18th President of the University of La Verne
- In office 2011–2023
- Preceded by: Stephen Morgan
- Succeeded by: Pardis Mahdaviv

Personal details
- Born: 1952 (age 73–74) Baltimore, Maryland, U.S.
- Children: 2
- Alma mater: Humboldt State University (BA) San Diego State University (MA) University of Florida (PhD)

= Devorah Lieberman =

Devorah A. Lieberman (born 1952) is an American academic administrator, currently serving as the 18th President of the University of La Verne.

== Early life and education ==
Lieberman was born in Baltimore, Maryland in 1952 and moved to Covina, California when she was two. Raised in a Jewish household, Lieberman has two brothers. She first became interested in Intercultural Communication after reading Hebrew texts with her father.

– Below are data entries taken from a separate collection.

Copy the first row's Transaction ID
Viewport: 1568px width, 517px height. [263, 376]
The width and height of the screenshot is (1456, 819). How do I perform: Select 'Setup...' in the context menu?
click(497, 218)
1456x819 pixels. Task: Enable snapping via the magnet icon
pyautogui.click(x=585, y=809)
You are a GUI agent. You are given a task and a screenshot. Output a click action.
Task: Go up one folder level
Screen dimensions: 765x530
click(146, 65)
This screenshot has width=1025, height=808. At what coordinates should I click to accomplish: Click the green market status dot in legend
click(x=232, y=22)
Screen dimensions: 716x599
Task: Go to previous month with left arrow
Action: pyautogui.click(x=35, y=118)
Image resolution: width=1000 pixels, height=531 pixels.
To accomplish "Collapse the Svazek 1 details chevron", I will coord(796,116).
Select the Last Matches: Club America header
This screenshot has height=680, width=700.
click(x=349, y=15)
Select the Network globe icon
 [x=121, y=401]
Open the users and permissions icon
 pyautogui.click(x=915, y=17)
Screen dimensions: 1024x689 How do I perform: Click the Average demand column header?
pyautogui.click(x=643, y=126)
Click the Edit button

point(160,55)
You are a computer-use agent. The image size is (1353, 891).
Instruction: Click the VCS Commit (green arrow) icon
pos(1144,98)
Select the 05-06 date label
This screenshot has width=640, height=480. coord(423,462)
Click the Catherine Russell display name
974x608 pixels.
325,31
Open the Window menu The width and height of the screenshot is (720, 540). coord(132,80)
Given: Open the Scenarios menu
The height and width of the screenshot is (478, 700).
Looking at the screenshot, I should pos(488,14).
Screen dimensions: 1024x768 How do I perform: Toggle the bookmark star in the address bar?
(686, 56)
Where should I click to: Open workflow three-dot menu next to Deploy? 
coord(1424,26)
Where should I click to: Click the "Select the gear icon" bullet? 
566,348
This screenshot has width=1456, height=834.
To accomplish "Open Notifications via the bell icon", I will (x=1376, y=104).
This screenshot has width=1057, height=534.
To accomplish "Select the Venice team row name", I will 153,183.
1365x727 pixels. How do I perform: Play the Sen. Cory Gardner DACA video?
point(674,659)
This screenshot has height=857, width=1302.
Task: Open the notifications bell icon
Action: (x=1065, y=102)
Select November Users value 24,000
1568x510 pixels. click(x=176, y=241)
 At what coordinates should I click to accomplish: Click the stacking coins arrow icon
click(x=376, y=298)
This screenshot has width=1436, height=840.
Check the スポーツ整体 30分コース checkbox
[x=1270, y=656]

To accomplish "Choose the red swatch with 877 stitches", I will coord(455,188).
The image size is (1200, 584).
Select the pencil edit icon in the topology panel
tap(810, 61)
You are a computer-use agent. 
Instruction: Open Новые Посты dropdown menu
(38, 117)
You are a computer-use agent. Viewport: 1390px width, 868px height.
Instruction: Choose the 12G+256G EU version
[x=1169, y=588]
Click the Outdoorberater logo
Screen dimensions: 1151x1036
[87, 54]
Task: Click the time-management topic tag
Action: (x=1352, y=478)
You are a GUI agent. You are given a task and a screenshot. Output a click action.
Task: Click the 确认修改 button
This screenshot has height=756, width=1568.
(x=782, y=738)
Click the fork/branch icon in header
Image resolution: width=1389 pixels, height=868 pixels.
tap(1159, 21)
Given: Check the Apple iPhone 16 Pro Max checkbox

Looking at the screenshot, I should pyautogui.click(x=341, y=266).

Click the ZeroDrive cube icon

Lieberman earned a Bachelor of Arts degree in Communication Studies from Humboldt State University, a Master of Arts in Intercultural Communication from San Diego State University, and a PhD in Intercultural Communication and Gerontology from the University of Florida.

==Career==
Lieberman was vice provost and special assistant to the president at Portland State University from 1999 to 2004. From 1993 to 1999, she held various other positions at Portland State University, including area director for the Department of Communications and director of teaching and learning excellence at the Center for Academic Excellence. She has served on the faculties at the University of La Verne, Wagner College, Portland State University, and University of Louisiana at Lafayette, teaching in the fields of speech and communications studies. She took office as president of the University of La Verne in 2011.

She currently chairs the board of the Association of Independent California Colleges and Universities and serves on the Western Association of Schools and Colleges Accrediting Commission for Senior Colleges & Universities.

==Personal life==
Lieberman and her husband, Roger Auerbach, have two daughters, Alicea and Emery, and live in Claremont, California.